Het Arsenaal in Roeselare: van Burgerwacht tot museum Koers

Van buiten uit is het gebouw van Koers nog steeds erg herkenbaar.© Stefaan Beel
Van buiten uit is het gebouw van Koers nog steeds erg herkenbaar.© Stefaan Beel
Peter Soete

Het vroegere Arsenaal op het Polenplein is een van de meest iconische gebouwen van Roeselare. Het heeft een lange geschiedenis achter de rug en overleefde zelfs een vliegtuigbombardement in WO I. Nu is het de thuishaven van Koers, museum van de wielersport.

In 1899 ontwierp architect D. Denys Carbonez het Arsenaal, een stadsgebouw voor de Burgerwacht, het Pompierskorps en de Militie- en werkrechtersraden. De openbare aanbesteding vond plaats op 2 juli 1901 en in 1902 waren de werken voltooid. Het korps nam zijn intrek in het pand, waarna het in 1903 officieel ingehuldigd werd. Vanaf september 1914 was het Arsenaal ook een opvangplaats voor vluchtelingen. Nog later in de oorlog werd het Arsenaal omgevormd tot een Duitse kazerne, waar meer dan 300 soldaten verbleven.

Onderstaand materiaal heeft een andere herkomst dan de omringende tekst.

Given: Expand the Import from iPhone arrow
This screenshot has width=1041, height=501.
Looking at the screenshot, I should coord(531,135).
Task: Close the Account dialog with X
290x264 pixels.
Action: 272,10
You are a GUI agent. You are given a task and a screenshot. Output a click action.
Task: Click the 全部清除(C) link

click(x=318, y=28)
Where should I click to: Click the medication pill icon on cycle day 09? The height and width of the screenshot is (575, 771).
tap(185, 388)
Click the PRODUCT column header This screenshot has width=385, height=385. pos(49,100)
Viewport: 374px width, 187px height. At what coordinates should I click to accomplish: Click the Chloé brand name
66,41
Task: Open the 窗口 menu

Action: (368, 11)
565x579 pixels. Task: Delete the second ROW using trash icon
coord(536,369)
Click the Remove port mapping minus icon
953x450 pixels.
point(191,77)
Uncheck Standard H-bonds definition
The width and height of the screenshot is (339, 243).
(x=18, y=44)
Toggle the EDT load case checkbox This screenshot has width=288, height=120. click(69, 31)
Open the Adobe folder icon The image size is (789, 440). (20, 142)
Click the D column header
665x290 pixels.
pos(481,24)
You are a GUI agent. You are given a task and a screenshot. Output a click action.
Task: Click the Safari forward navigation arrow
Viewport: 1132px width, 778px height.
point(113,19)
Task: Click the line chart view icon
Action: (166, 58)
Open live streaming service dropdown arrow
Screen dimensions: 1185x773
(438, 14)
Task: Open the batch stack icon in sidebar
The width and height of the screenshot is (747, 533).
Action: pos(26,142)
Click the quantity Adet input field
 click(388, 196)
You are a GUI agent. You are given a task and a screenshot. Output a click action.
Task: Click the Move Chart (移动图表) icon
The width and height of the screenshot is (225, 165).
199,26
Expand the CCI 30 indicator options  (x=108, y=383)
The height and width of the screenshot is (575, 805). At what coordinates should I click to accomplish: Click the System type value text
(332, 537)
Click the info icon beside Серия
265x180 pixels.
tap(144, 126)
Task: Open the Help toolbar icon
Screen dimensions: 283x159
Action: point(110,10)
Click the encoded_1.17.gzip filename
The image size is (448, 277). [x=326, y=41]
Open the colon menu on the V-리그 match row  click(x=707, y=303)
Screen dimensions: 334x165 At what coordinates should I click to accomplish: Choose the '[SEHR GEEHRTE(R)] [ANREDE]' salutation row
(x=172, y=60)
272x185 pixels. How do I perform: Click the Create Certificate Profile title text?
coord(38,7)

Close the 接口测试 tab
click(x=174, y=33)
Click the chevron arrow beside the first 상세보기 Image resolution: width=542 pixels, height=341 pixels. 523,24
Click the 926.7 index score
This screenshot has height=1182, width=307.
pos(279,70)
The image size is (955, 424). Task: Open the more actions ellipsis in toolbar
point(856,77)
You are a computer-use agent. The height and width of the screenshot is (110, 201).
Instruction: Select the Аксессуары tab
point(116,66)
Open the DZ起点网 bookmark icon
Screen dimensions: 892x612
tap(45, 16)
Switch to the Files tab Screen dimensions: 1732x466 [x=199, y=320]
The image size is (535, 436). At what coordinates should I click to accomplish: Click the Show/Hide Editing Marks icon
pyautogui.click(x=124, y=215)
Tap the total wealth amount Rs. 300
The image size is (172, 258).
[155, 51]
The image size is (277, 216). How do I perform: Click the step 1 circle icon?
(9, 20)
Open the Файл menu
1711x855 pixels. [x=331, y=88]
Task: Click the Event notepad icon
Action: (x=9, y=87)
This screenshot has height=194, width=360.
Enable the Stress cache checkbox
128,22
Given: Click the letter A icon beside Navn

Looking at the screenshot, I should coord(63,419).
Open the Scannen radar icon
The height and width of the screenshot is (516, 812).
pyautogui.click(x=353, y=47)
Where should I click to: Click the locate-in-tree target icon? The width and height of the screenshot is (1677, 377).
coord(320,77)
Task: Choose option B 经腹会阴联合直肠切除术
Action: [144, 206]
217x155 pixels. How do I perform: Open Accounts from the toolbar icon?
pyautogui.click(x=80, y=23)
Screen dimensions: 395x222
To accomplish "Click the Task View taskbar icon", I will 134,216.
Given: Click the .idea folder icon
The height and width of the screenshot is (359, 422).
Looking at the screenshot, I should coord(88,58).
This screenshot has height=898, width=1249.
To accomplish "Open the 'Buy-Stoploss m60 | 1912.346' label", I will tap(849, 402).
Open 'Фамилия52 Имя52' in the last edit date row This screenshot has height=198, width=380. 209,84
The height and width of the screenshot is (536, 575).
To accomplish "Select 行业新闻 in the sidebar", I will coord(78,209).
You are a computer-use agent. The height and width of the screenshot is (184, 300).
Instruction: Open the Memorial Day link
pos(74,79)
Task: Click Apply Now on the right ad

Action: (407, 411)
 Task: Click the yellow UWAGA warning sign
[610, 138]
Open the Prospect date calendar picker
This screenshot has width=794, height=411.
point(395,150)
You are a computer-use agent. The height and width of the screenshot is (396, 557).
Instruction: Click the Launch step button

In de nacht van 21 op 22 juli 1917 bombardeerden geallieerde vliegtuigen Roeselare, dat vlakbij de frontlijn lag. Na de oorlog liet het stadsbestuur het Arsenaal herstellen. De brandweer keerde terug en kreeg in 1925 gezelschap van de stedelijke jongensschool. De vroegere oefenzaal van de Burgerwacht werd een speelplaats.

Stadsmuseum

Na de Tweede Wereldoorlog volgden de bewoners van het pand elkaar snel op. Het Rode Kruis vestigde zich er een tijdje, net als volleybalclub The Jets ( het latere Knack Roeselare, red. ). Vanaf 1962 zat er bovendien een stadsmuseum voor Volkskunde en Plaatselijke Geschiedenis.

In 1995 startte men met een grondige renovatie van het Arsenaal, dat in 1998 definitief opende als Nationaal Wielermuseum. Eind 2014 sloot het museum voor renovatiewerken, die tot de zomer van 2018 duurden toen Koers de deuren opende.